Plötzlich klingelte das Telefon. Ein Freund war dran. Er fragte, ob ich Lust habe, auf ein sechstägiges Festival mitzukommen. Es kämen viele Leute, die ich kenne. Wir würden eine Menge Spaß haben. Ich müsse doch unbedingt mitkommen! Am nächsten Tag gehe es los…

Ich bin überrascht. Aber nur für einen kurzen Moment. Am nächsten Tag? Wow, das ist echt verdammt wenig Zeit. Das bedeutet viel Stress, viel Arbeit… aber gleichzeitig viel, viel Spaß auf dem Festival. Ich brauche nicht lange nachdenken. Adrenalin pumpt sich in meine Adern. Ein kurzes, nervöses Aufflackern in meinem Herzen. Der Wunsch, das Unmögliche einfach zu tun. Es einfach zu wagen. Nicht viel darüber nachzudenken. Einfach innerhalb weniger Sekunden zu entscheiden.

Eigentlich hatte ich noch andere Sachen geplant, aber jetzt verspüre ich die Lust, einfach spontan zu sein, einfach "ja, klar!" zu sagen. Realistisch gesehen wäre es totaler Schwachsinn jetzt noch irgendwo hinzufahren.

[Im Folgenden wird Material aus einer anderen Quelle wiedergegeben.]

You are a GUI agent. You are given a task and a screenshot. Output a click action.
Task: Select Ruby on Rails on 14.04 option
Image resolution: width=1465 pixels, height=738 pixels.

Aber ich spüre, dass ich es will, wirklich will! Keine Ahnung warum.

  Vielleicht, weil mein Kopf genug vom grauen Alltag hat. Vielleicht, weil ich schon viel zu lange einfach nur rumgesessen habe. Genau eine Woche wohlgemerkt… Vielleicht aber auch, weil der Nervenkitzel, etwas Unüberlegtes zu tun, jeden realistischen Gedanken löscht.

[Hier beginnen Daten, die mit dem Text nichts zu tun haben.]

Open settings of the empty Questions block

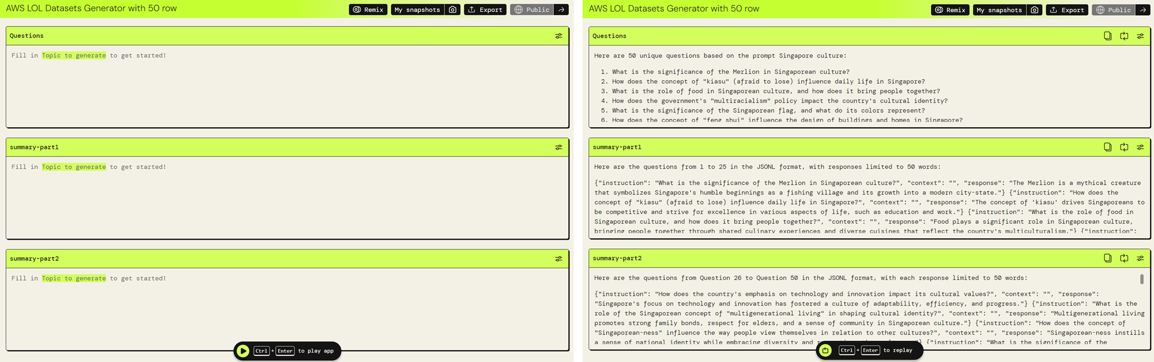tap(559, 36)
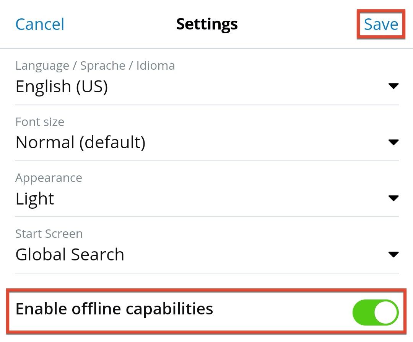Cancel and exit the settings screen
Screen dimensions: 413x342
40,24
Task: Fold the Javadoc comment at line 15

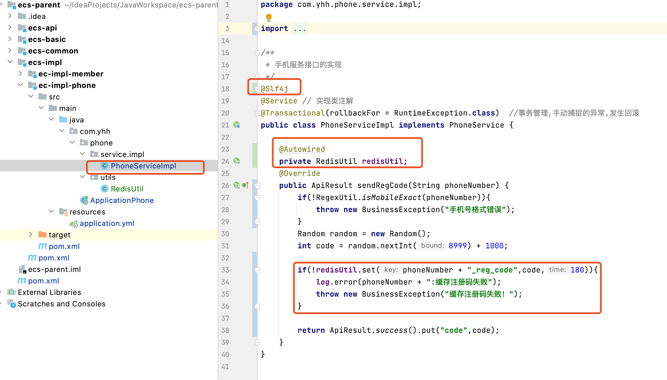Action: (257, 53)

Es wäre dumm zu fahren, aber ich weiß, ich werde es tun. Ich werde es tun, weil Spontaneität lebendig macht. Weil man das Gefühl hat, unabhängig von allem zu sein. Das Gefühl, aus dieser manchmal so starren Welt einfach auszubrechen.

Weil man weiß: Wenn ich das jetzt tue, werde ich irre viel Stress haben. Ich werde keine Sekunde heute Nacht schlafen können, weil mich die Vorfreude zerreißt. Ich werde am nächsten Morgen sehnsüchtig auf meine Mitfahrgelegenheit warten. Ich werde meine Sachen ins Auto laden, mich reinsetzen und die ganzen zwei Stunden Fahrtzeit wird mein Herz einen Takt schneller schlagen. Die Freude auf das Erlebnis siegt. Der Stolz, in so wenig Zeit es trotzdem geschafft zu haben, sich halbwegs darauf vorzubereiten.

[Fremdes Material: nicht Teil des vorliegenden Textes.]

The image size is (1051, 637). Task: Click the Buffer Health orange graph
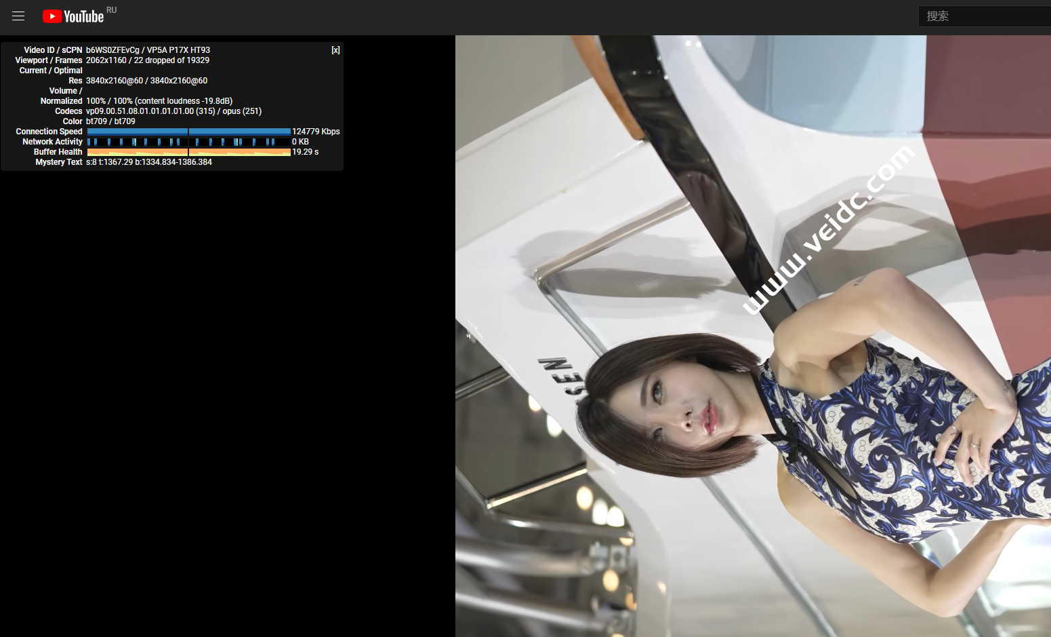click(188, 152)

Eine spontane Entscheidung birgt enormen Zeitdruck. Aber sie ist auch gleichzeitig tausendmal spannender als jeder Actionfilm, in dem die Bombe tickt, die Zeit rennt. Du musst als erster fertig sein, dann wird es gut. Lebe den Augenblick. Lebe den Nervenkitzel. Trau dich, spontan zu sein, und es gibt dir das Gefühl zu leben. Sei schneller als die Zeit, schneller als alles andere und du gewinnst den Hauptpreis: Sechs Tage Spaß mit guten Freunden. Trau dich, spontan zu sein – denn man lebt wirklich nur einmal!